Jantung Roya langsung menciut, bukan darah yang mengalir di tubuh Roya tapi air es yang membuatnya gemetar seketika.
Perlahan Roya mengangkat wajahnya, melihat sosok yang keluar dari mobil hitam itu mendekatinya, berdiri menunduk dengan wajah tampan yang sedingin vampir.
Silas Armin.!
Sampai mati Roya tidak akan pernah salah mengenali binatang bejat ini.!

Baik Katy dan Subhan langsung diam saat melihat sang bos berdiri dengan kedua tangan di saku celana, menunduk dengan wajah tanpa ekspresi memperhatikan Roya yang susah payah berdiri tegak.

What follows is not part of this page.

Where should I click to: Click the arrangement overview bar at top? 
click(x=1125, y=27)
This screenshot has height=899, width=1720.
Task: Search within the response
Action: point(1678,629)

Roya langsung berbalik tidak bicara satu katapun saat rasa sakit di hatinya hanya akan membuatnya terbunuh.
Roya baru sadar, semua kata-katanya yang dulu terucap bahwa dia akan membunuh Silas jika mereka bertemu kembali hanyalah omong kosong.
Sebelum dia membunuh bajingan ini, dia sudah terlebih dahulu mati akibat rasa kecewa dan luka.

"Apa kau pikir kau bisa pergi begitu saja!?"

Langkah tertatih Roya langsung berhenti, dia tidak bicara hanya menunggu apa lagi yang ingin Silas katakan.

"Aku ingin bicara denganmu."

Roya yang dulu si gadis bodoh pasti akan tertawa lalu melompat menerjang dan memeluk Silas yang akan ikut tertawa lalu membawanya berputar-putar seperti dunia ini milik mereka berdua.
Roya ingin bicara tapi lidahnya begitu berat digerakkan.
Semua yang ada di tubuhnya mengingat apa yang pernah Silas lakukan padanya.

"Percuma saja jika kau menghindar.
Sekarang kemanapun kau ingin melarikan diri aku pasti bisa menemukanmu."

Roya menarik napas.
"Aku tidak ingin bertemu denganmu, bicara atau sekedar melihatmu."
Roya menunduk melihat darah yang mengalir dari lututnya yang luka.
"Seperti yang dulu kau katakan, aku terlalu hina dan menjijikkan, jadi sebaiknya kita tidak berjalan di tempat yang sama."

"Aku mencarimu. Aku kembali setahun kemudian.
Ada banyak yang ingin kutanya dan jelaskan.!"

Roya menggeleng masih tetap membelakangi Silas.
"Tidak bagiku. Satu-satunya yang aku mau menjauh darimu, tidak pernah bertemu lagi seumur hidup. Melupakan apa yang sudah terjadi."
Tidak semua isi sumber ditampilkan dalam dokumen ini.